WHITE SKULL, Under This Flag (2012, Dragonheart)
If you were met on the field of battle by an army of zombies bearing a giant fucking skull flag, you’d crap your pants and die on the spot. And that’s before the skulls in berets showed up. In the end, this particular branch of special forces was disbanded because by the time they showed up, everyone was already dead. Sometimes, a skull is just too badass.
White Skull are a fairly terrible Italian power metal band who just won’t go away. They’ve got about 600 albums, and they’re all bad. The thing that sets them apart from most terrible Italian power metal bands (which are legion) is singer Federica de Boni, who is like a female Chris Boltendahl, and evidently the only thing that’s worse than Boltendahl’s voice is his womanly equivalent’s. The music is reasonably well played, I guess, but the riffing is so fucking generic and uninspired that it almost makes me long for the comparative mastery of Hammerfall. To top it all off, Under This Flag boasts the sound of a mid 90s Underground Symphony album. It’s rotten all around, and to be avoided.
— Friar Johnsen
ILSA, The Maggots are Hungry (2009, Odium Generis Humani)
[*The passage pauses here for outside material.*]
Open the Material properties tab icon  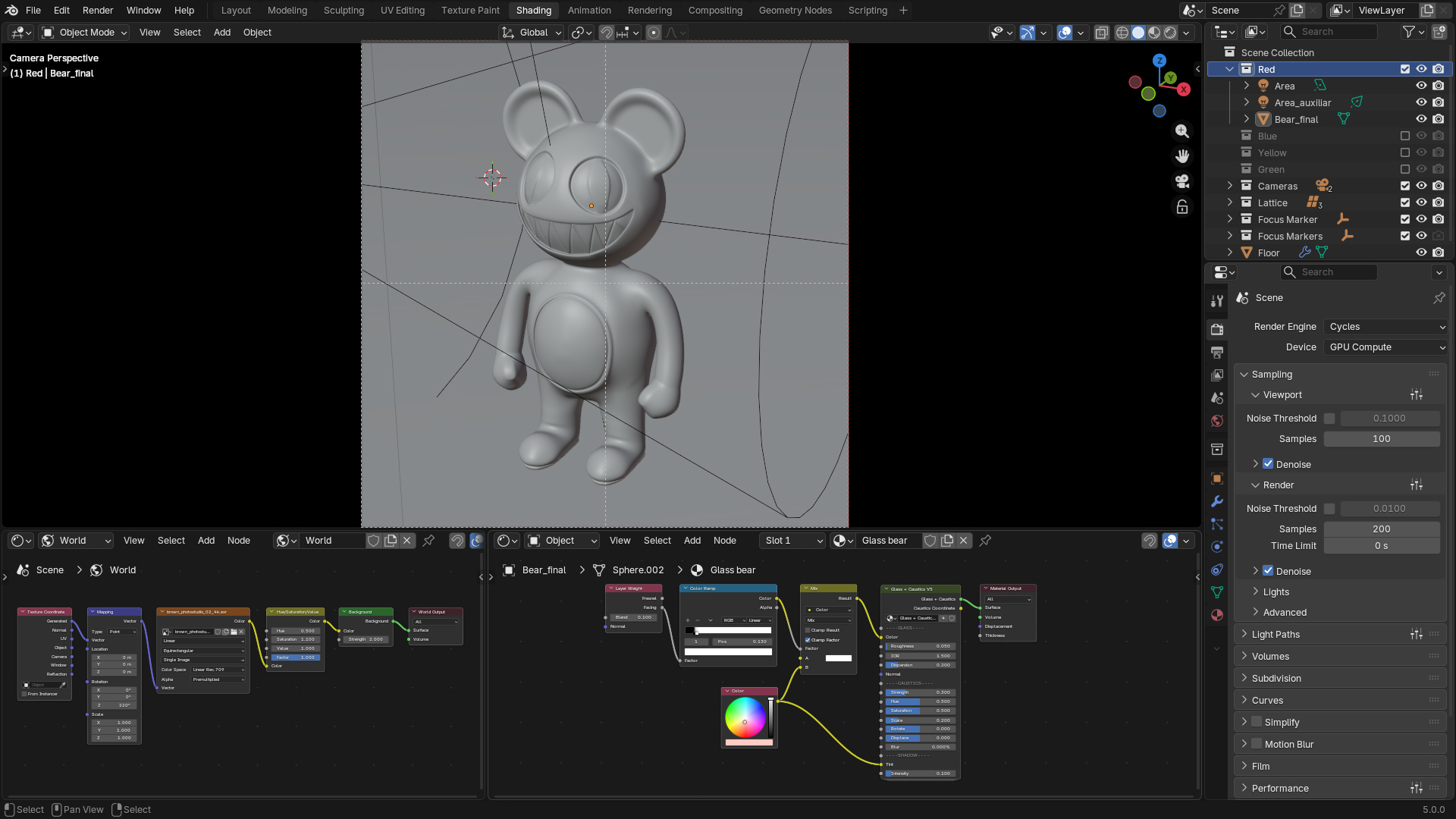1217,615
This amazing skull combines three of my favorite things: flowing tresses, berets, and potato masher grenades. The single, glaring eye is just icing on the cake. For some reason, this skull immediately made me think of Chainsaw Caine, the idiot frontman of the godawful Slave Raider, but Caine wore his eyepatch over his right eye, so this clearly couldn’t be him. Also, Caine wishes he had hair this lovely. Really, I don’t know how or why I made the connection, but it came to me instantly and powerfully, and in this line of work, one comes to trust those instincts. Call them the providence of The Skull.
I’m not a huge fan of crust (I like Amebix and Hellbastard and not much else) but Ilsa are pretty good as crust goes. While a lot of crust leans punk, this is definitely metal, and in their slower moments Ilsa could even make for a convincing doom metal band. The raspy, grindy vocals suck pretty bad, and it’s not like any of these riffs are gonna knock your socks off, but The Maggots are Hungry is slathered in grimy atmosphere and a palpable indignation, which is really the most you can ask of crust. The production is analog and murky, but it’s not anarcho-squatter lo-fi, as a lot of this sort of thing tends to be, and clocking in at under a half-hour, this at least doesn’t leave you wanting less.